Mustafa Yıldız
Mustafa Yıldız
HABER7 YAZARI

Yalancılıklarının yüzlerine vurulmasından rahatsız oldular

GİRİŞ 02.08.2023 GÜNCELLEME 03.08.2023 YAZARLAR

Ortada bir seçim yok! 

En azından birkaç ay siyasi çekişme yok! 

Ama çok ilginç gelişmeler oluyor… 

Geçtiğimiz hafta sosyal medyayı arkasına alan bazı medya gruplarının Türkiye üzerinde yeni ameliyatlar denediği bir zaman dilimi oldu.

Bir yanda orman yangınlarıyla ilgili kamuoyunu yanıltıcı bazı yalanlar…

Diğer yanda yabancı düşmanlığı üzerinden yeni dolaşıma giren yalanlar…

Türkiye bu durumu fark ederek karşı taarruza geçti. 

Cumhurbaşkanlığı İletişim Başkanlığı’na bağlı Dezenformasyonla Mücadele Merkezi faaliyetini başarıyla sürdürüyor. 

İletişim Başkanı Fahrettin Altun, merkezin kuruluşunu "Ülkemize karşı yürütülen sistematik dezenformasyon kampanyalarına karşı İletişim Başkanlığımız bünyesinde müstakil bir birim oluşturduk.” paylaşımıyla duyurmuştu. 

Kabaca görev tanımı; bilinçli yada bilinçsiz her türlü dezenformasyonun doğrusunu halka ulaştırmak. 

Aslına bakılırsa bu medyanın görevi.

Gelin görün ki bir kısım medya adeta yalanın merkezi haline geldiği için böyle bir birim kurulmak zorunda kalındı.

Yanlış haber” konumuz değil! 

Burada odaklandığımız şey “yalan!“

Her gün sosyal medya ve ana akım medyada onlarca yalan haber yayınlanıyor. 

Olayın gerçeğini yüzlerine vurduğunuzda çoğu zaman düzeltme ihtiyacı bile duymuyorlar. 

Ya da günler sonra “hata yapmışız^!” tarzında bir mesajla geçiştirilen olay o zamana kadar binlerce kez paylaşılıp altına on binlerce yorum yazılan bir konu haline geliyor. 

İlginçtir ki; Dezenformasyonla Mücadele Merkezi kurulduğundan beri en yoğun mesaiyi Türkiye’yi sarsan deprem döneminde harcadı.

● **Yapılacak Görevler**:
[1] Dezenformasyon yazısında "İletişim Başkanı Fahrettin Altun" sözleriyle açılan paragrafı, ana bilgilerini koruyarak daha kısa biçimde yeniden yazın.
[2] Dezenformasyon yazısından "GİRİŞ 02.08.2023 GÜNCELLEME" sözleriyle başlayıp "zaman dilimi oldu." sözlerine kadar süren bölümü birebir alıntılayın.
Yalnızca dezenformasyon yazısındaki bilgileri kullanın.

● **Sağlanan Bilgiler**:
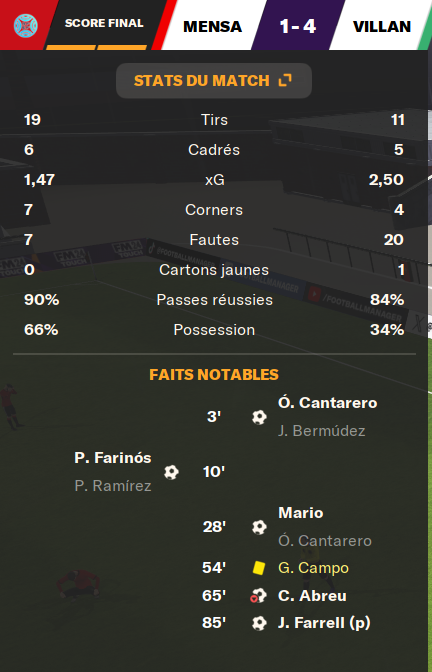The width and height of the screenshot is (432, 672).
Task: Click the own-goal ball icon at 65'
Action: click(x=258, y=596)
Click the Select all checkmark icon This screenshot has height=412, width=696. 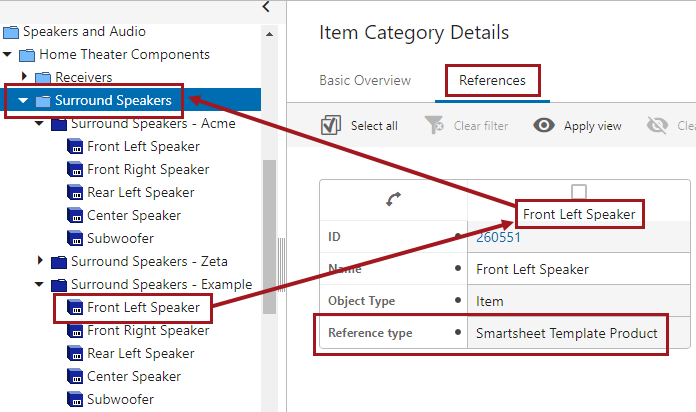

● **Çözümlü Yanıtlar**:
[1] Fahrettin Altun, ülkeye yönelik sistematik dezenformasyon kampanyalarına karşı İletişim Başkanlığı bünyesinde ayrı bir birim kurulduğunu bir paylaşımla duyurmuştu.

[2]
GİRİŞ 02.08.2023 GÜNCELLEME 03.08.2023 YAZARLAR

Ortada bir seçim yok! 

En azından birkaç ay siyasi çekişme yok! 

Ama çok ilginç gelişmeler oluyor… 

Geçtiğimiz hafta sosyal medyayı arkasına alan bazı medya gruplarının Türkiye üzerinde yeni ameliyatlar denediği bir zaman dilimi oldu.